(Rows from a dataset)
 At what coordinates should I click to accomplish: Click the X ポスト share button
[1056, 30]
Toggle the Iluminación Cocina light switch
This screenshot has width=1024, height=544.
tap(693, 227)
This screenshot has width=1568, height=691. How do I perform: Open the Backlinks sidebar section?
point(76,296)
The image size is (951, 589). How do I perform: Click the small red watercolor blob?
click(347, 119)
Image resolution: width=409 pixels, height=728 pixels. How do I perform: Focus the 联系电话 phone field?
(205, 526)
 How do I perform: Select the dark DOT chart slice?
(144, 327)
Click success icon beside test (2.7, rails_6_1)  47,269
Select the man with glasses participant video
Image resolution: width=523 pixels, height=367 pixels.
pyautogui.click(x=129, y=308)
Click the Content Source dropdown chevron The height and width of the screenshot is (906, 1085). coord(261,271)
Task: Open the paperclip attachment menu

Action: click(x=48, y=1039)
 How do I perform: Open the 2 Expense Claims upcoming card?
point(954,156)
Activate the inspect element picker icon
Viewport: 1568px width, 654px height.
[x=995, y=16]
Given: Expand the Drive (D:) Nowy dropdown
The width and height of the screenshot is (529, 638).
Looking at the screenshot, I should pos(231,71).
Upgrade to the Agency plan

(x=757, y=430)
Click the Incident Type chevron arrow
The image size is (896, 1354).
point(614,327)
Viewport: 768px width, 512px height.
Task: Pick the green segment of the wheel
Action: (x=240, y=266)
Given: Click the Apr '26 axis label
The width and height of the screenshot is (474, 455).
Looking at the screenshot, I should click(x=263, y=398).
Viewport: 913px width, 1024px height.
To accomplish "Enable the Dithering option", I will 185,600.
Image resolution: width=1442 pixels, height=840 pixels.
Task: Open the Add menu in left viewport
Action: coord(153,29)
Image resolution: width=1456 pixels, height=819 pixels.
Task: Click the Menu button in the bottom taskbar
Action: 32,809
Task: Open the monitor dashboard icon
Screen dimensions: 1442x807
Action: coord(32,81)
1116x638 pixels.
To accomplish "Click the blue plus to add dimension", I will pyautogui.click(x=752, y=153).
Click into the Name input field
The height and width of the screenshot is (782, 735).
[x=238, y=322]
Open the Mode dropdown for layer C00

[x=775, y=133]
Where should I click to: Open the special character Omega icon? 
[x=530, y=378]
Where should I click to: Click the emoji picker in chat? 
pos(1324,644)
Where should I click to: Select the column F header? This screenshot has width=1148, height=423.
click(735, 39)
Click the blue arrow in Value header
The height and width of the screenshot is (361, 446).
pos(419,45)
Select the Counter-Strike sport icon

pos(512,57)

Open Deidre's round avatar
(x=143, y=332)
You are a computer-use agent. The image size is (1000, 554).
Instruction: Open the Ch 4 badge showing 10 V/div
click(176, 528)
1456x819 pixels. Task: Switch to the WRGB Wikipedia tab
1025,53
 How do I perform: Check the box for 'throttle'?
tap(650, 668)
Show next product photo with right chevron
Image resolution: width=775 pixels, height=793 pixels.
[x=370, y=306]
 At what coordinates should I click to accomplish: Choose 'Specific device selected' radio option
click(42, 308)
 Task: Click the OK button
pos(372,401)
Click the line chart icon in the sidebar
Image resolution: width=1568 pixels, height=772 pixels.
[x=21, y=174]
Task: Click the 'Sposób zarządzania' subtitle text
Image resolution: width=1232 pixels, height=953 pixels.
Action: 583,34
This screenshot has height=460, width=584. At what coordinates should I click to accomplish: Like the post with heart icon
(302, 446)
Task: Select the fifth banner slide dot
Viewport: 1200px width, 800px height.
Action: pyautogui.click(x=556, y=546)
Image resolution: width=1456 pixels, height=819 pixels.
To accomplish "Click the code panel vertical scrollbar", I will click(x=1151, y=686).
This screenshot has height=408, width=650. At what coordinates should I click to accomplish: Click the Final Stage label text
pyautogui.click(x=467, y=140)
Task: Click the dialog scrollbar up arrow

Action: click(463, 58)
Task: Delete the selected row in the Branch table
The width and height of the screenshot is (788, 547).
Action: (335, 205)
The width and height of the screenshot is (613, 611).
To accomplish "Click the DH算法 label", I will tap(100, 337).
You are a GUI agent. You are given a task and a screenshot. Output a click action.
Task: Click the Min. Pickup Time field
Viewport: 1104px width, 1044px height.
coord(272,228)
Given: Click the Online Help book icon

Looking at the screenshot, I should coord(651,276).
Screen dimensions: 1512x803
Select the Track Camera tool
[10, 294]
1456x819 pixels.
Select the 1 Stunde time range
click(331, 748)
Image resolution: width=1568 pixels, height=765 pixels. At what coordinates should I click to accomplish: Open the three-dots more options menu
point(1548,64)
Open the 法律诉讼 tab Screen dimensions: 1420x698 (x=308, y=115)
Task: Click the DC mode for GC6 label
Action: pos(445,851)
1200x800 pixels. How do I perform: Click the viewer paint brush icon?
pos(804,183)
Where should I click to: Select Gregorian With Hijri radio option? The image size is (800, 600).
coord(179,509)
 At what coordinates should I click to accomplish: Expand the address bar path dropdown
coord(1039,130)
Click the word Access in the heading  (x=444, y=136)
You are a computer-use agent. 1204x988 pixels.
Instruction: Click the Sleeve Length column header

▶ [Work to do]: Locate each line in the records above that contains the word "picker", treating uppercase and lowercase as distinct, and copy those lines.

▶ [Complete answer]:
Activate the inspect element picker icon
Where should I click to: Click the emoji picker in chat? 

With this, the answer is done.